Aim of the task: Rewrite everything from the line containing "Task: Select the small red outlined rectangle" down to the line containing "Action: (718, 264)", both included, keeping the request text unchanged. Multiply each coordinate in the answers by 1.5 and round to the nearest whole number, rounding halves up.

Excerpted records:
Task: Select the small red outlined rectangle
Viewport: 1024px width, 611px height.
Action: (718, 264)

---

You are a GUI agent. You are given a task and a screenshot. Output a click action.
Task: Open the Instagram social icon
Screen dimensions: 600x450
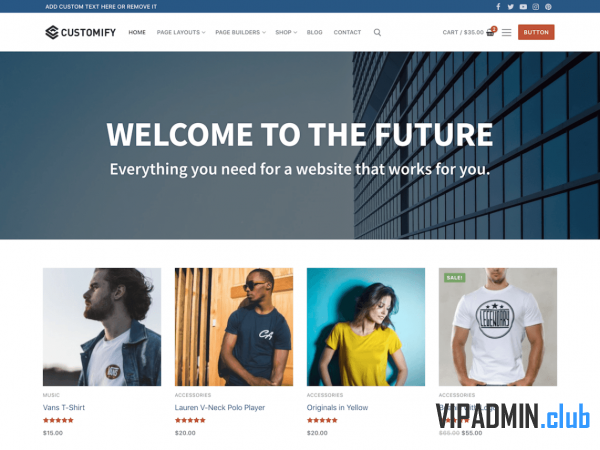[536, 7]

Finished task:
Task: Select the small red outlined rectangle
Viewport: 1024px width, 611px height.
Action: (1077, 396)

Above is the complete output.